**Task description**
Retype the records starting with the line that contains "Where should I" and going on through the line that contains "pos(220,142)", leaving the pictures out.

**Material provided**
==============================
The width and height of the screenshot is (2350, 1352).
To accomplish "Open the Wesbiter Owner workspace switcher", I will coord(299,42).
==============================
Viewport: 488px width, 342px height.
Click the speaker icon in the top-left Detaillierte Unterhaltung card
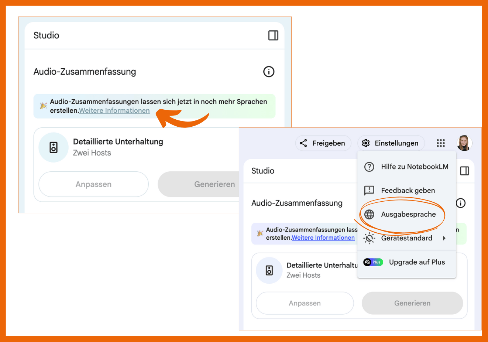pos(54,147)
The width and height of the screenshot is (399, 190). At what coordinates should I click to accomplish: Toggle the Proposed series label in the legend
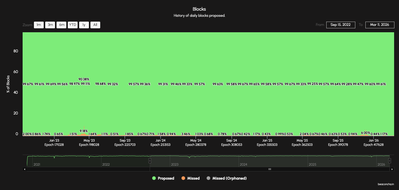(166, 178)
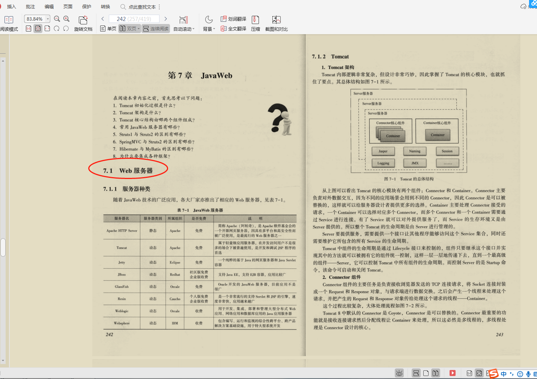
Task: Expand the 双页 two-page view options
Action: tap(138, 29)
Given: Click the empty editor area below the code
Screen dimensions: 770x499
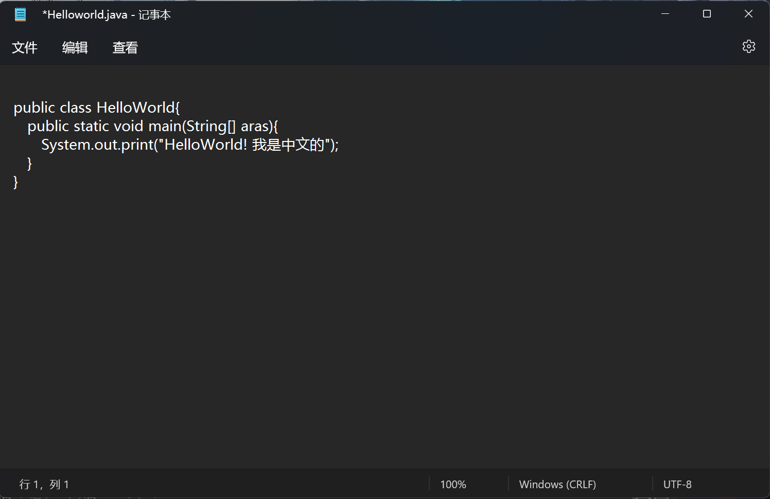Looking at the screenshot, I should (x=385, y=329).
==============================
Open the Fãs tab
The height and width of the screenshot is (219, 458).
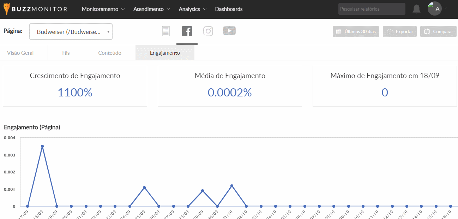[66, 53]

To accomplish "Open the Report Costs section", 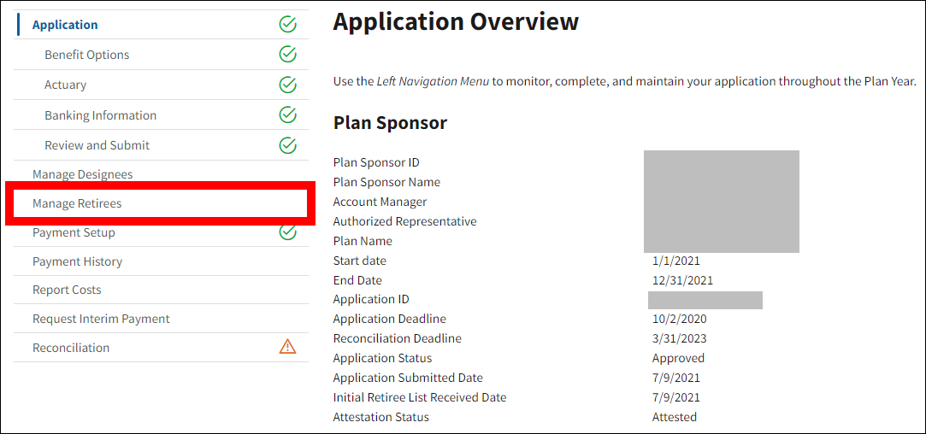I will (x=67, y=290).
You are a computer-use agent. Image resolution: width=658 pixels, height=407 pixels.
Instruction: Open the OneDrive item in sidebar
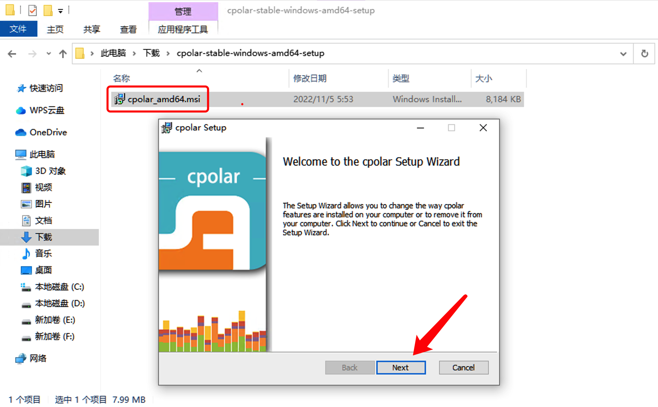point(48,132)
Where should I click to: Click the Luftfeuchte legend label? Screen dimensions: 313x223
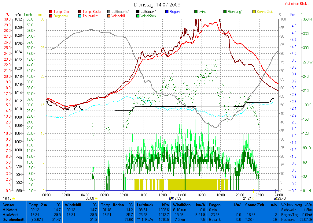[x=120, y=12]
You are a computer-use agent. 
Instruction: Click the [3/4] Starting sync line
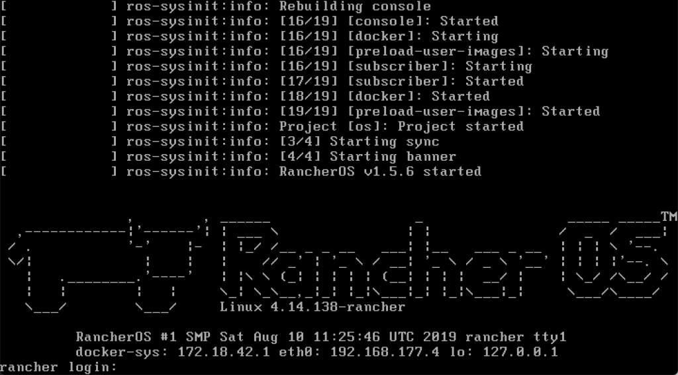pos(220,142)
==============================
**Reply to the exercise**
Where should I click to: Click the Luftfeuchte legend label? Screen dimensions: 313x223
[x=120, y=12]
You are a computer-use agent. 
Instruction: Click the [3/4] Starting sync line
pos(220,142)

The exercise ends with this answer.